Compute the pseudo-observations for the given data matrix.

Usage

pobs(x, na.last = "keep",
     ties.method = eval(formals(rank)$ties.method), lower.tail = TRUE)

Arguments

x

n x d-matrix (or d-vector) of random variates to be converted to pseudo-observations.

na.last

string passed to rank; see there.

ties.method

string specifying how ranks should be computed if there are ties in any of the coordinate samples of x; passed to rank.

lower.tail

logical which, if FALSE, returns the pseudo-observations when applying the empirical marginal survival functions.

Details

Given n realizations x_i=(x_{i1},...,x_{id}), i in {1,...,n} of a random vector X, the pseudo-observations are defined via u_{ij}=r_{ij}/(n+1) for i in {1,...,n} and j in {1,...,d}, where r_{ij} denotes the rank of x_{ij} among all x_{kj}, k in {1,...,n}. When there are no ties in any of the coordinate samples of x, the pseudo-observations can thus also be computed by component-wise applying the marginal empirical distribution functions to the data and scaling the result by n/(n+1).
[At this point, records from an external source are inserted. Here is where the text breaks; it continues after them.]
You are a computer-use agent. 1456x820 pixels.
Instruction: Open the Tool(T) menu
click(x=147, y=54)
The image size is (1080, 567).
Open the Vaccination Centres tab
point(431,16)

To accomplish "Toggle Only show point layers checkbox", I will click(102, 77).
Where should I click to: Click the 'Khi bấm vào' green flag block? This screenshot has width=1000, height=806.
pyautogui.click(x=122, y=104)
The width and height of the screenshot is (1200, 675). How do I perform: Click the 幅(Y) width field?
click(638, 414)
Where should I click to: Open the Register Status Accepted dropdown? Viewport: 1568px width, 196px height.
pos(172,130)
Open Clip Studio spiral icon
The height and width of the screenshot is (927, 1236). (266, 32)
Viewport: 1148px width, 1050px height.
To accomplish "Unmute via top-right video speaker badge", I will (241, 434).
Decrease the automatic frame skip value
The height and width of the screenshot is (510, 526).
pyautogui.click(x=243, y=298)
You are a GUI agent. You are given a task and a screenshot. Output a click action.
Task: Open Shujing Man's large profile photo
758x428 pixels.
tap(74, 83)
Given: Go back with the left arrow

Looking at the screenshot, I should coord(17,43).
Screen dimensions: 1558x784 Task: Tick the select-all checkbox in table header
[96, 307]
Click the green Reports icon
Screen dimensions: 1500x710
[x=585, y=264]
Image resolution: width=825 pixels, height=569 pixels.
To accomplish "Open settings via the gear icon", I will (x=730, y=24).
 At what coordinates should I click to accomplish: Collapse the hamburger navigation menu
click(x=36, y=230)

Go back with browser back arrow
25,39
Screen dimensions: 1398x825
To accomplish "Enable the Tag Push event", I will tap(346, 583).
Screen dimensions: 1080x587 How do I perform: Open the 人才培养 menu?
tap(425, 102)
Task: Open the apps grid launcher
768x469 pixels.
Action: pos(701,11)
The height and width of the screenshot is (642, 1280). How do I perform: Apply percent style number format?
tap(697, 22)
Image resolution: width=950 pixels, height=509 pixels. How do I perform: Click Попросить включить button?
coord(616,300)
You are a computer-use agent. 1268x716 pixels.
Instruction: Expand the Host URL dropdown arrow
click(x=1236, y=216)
This asymptotically negligible scaling factor is used to force the variates to fall inside the open unit hypercube, for example, to avoid problems with density evaluation at the boundaries. Note that pobs(, lower.tail=FALSE) simply returns 1-pobs().

Value

matrix (or vector) of the same dimensions as x containing the pseudo-observations.

Examples

## Simple definition of the function:
pobs

## Draw from a multivariate normal distribution
d <- 10
set.seed(1)
P <- Matrix::nearPD(matrix(pmin(pmax(runif(d*d), 0.3), 0.99), ncol=d))$mat
diag(P) <- rep(1, d)
n <- 500
x <- MASS::mvrnorm(n, mu = rep(0, d), Sigma = P)

## Compute pseudo-observations (should roughly follow a Gauss
## copula with correlation matrix P)
u <- pobs(x)
plot(u[,5],u[,10], xlab=quote(italic(U)[1]), ylab=quote(italic(U)[2]))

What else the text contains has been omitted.